Many species occupy habitat patches that are separated from other patches by unsuitable environments (FIGURE 42.10; see also Figure 42.1). Each patch of suitable habitat occupied by the species can be thought of as a subpopulation, and the set of subpopulations in a region is known as a metapopulation. When subpopulations are not too isolated from one another, individuals occasionally move, or disperse, among them.
When dispersal is possible, each subpopulation changes as all populations do—through births and deaths—but with the added input of individuals that move into the subpopulation (immigrants) and loss of individuals that move away (emigrants). Adding the number of immigrants (I) and emigrants (E) to the BD growth model, we get the BIDE model:
The number of individuals in a population at some time in the future = the number now + the number that are born + the number that immigrate − the number that die − the number that emigrate
In the BD model, populations are considered closed systems because there is no immigration or emigration—no individuals move into or out of them. In the BIDE model, subpopulations are considered open systems because individuals can move among them.
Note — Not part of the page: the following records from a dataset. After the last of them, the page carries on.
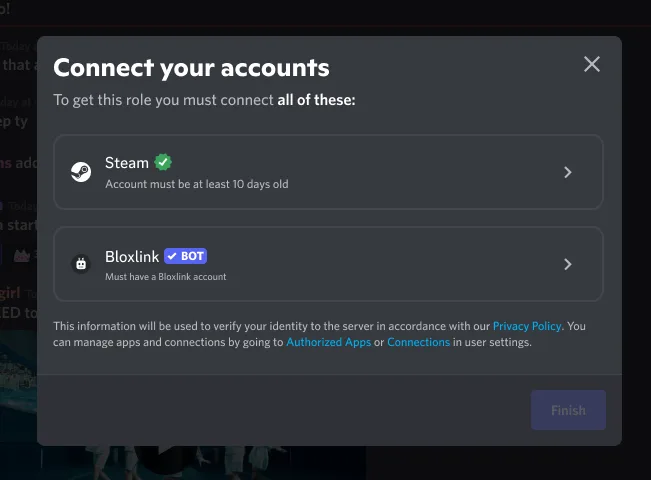Click the Bloxlink bot avatar icon

81,264
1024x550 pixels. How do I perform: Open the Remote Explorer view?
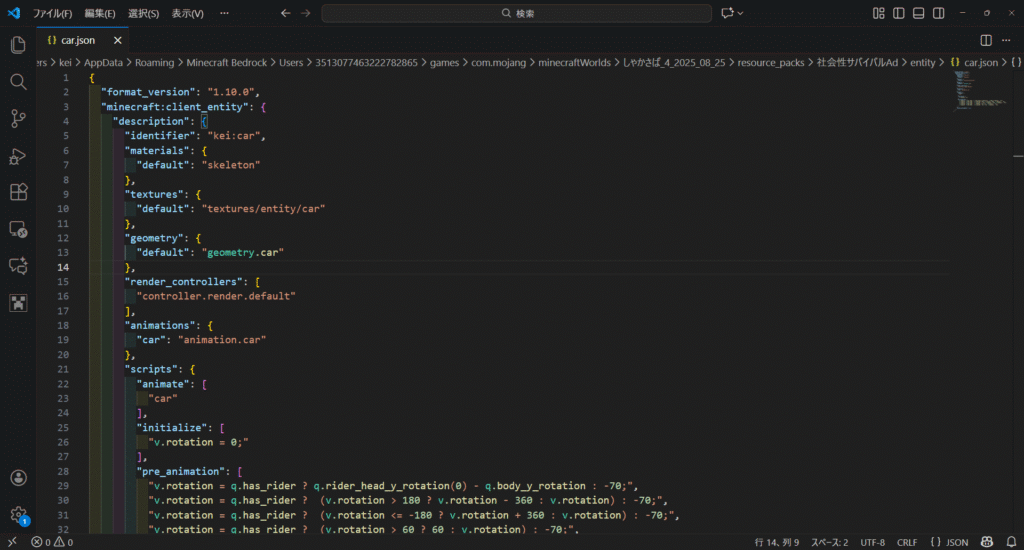click(x=18, y=229)
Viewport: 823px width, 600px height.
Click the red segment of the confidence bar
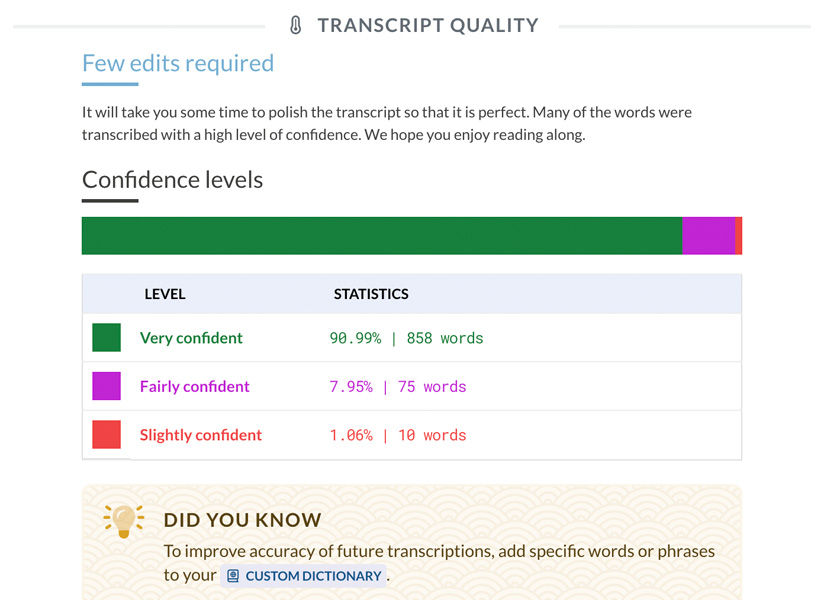738,235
This difference has a profound effect on population dynamics. In the BD model, a subpopulation that goes extinct stays extinct: once the subpopulation reaches zero, there are no individuals left to reproduce. With the BIDE model, however, immigration can bring an extinct subpopulation “back to life.”
You may think that extinction is rare, but in fact it is fairly common in small habitat patches, even when the environment of the patch is favorable. When subpopulations are small, there is a reasonable possibility during any time period that by chance no female will give birth and that all adult individuals will die—in which case the subpopulation will be extinct. Small populations are also more likely than large ones to go extinct following environmental disturbances.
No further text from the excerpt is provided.